Recorded phone calls, instant messages and emails showed Jiau used code language to try to hide wrongdoing, Assistant U.S. Attorney Avi Weitzman said. Jiau referred to her two sources as "cooks," to money as "sugar," and confidential information as "recipes,"
But defense lawyer Hendon said co-conspirator Samir Barai of Barai Capital Management relied on various sources of information about Marvell and made just one trade on May 29, 2008, that could have been based on Jiau's information on quarterly results.
The defense lawyer said that aspect of the government's case was "wall-papered, plastered with reasonable doubt about what Mr Barai is relying on."
She argued that there was evidence Barai -- who has pleaded guilty to criminal charges -- used other sources and spent time and money researching the company and its prospects.
"In the real world, it is much more complicated," Hendon said. "It is an over-simplification that's being presented and it is belied by the lack of trading in the record."
Taiwan-born Jiau, 43, has pleaded not guilty to charges of conspiracy and securities fraud. She is the only person to go on trial so far among more than a dozen charged in a U.S. probe of so-called expert network firms, which match business experts with investment managers looking to better understand various industries.
The government says that some expert networking employees have trafficked in confidential, inside data such as upcoming corporate earnings figures that could give money managers an edge if they traded on the information.
Weitzman told jurors, who will begin deliberations on Friday, that Jiau "cultivated colleagues and their friends and pumped them for information.
"With these well-placed insiders at Nvidia and Marvell, Winifred Jiau had spies in those companies."
Jiau has been denied bail since her arrest in December at her house in Fremont, California, where she lived alone with her dog, Hunter. If convicted, Jiau faces up to 25 years in prison.
The government said Jiau, who worked as a consultant for the Primary Global Research expert networking firm, received checks totaling $208,000 over two years after she gave hedge fund managers precise earnings information on chipmakers Nvidia and Marvell in 2008 before public announcements.
Jiau also traded on inside information, according to prosecution evidence.

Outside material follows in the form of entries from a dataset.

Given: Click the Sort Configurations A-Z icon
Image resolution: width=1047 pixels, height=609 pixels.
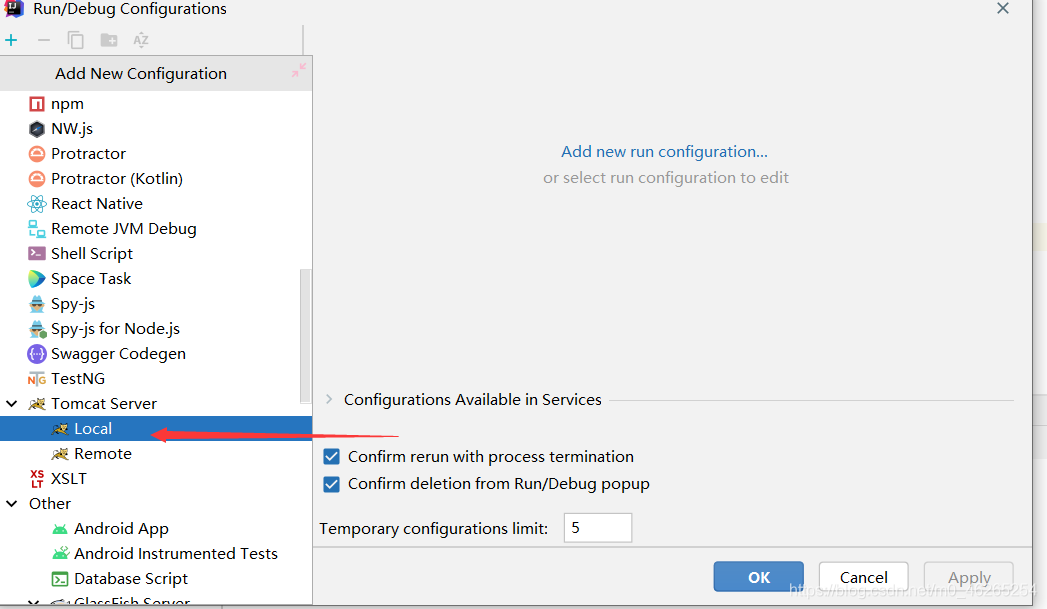Looking at the screenshot, I should coord(141,40).
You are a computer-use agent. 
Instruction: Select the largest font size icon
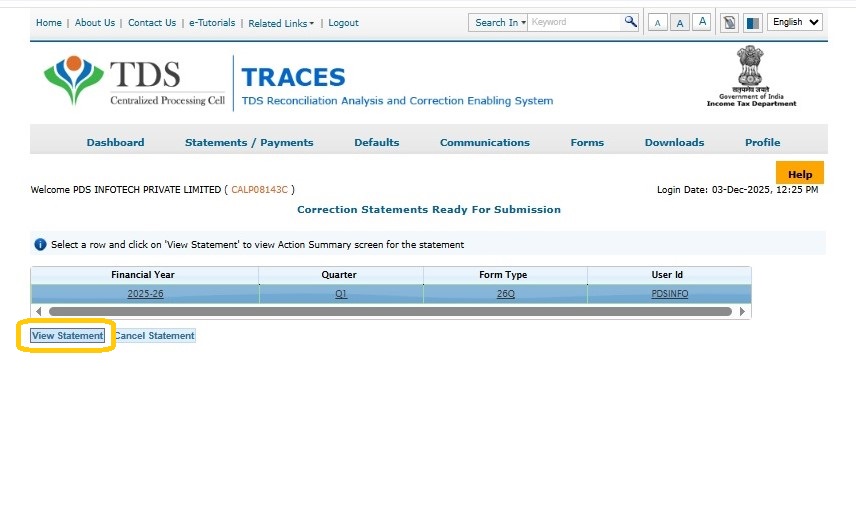(x=701, y=22)
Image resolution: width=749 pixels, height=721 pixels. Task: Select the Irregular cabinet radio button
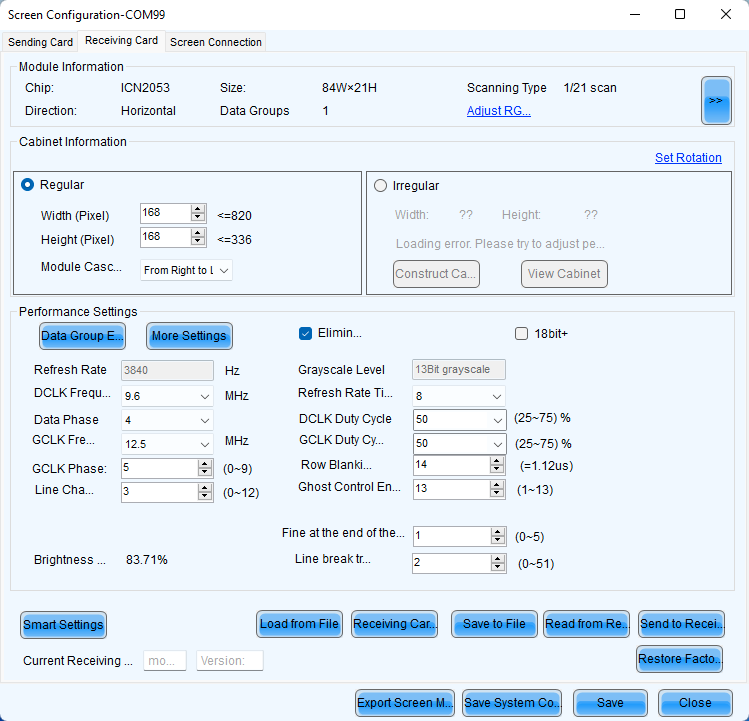[380, 185]
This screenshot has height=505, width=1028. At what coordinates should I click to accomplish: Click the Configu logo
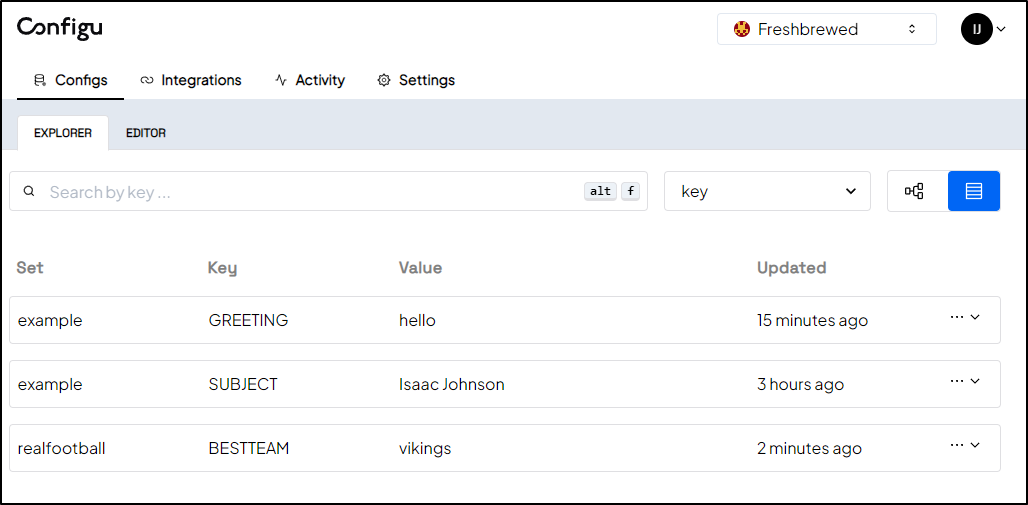click(60, 28)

Prosecutors said the "well-placed insiders" whom Jiau cultivated were former research analyst Sonny Nguyen at Nvidia and accountant Stanley Ng at Marvell.

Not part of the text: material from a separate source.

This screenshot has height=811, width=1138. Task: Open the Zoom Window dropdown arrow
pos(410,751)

Vietnam-born Nguyen, 39, pleaded guilty to charges and testified against Jiau.
Trial records show Ng was put on leave by Marvell in January after he declined to cooperate with an internal investigation.
Ng could not be reached to comment. Marvell spokesmen did not return calls for comment.
At least 10 other defendants have pleaded guilty to criminal charges in the case, including consultants and two hedge fund managers who said they received tips from Jiau and arranged her fees -- Barai and former SAC Capital hedge fund manager Noah Freeman.
The case is USA v Winifred Jiau et al, U.S. District Court for the Southern District of New York, No. 11-00161.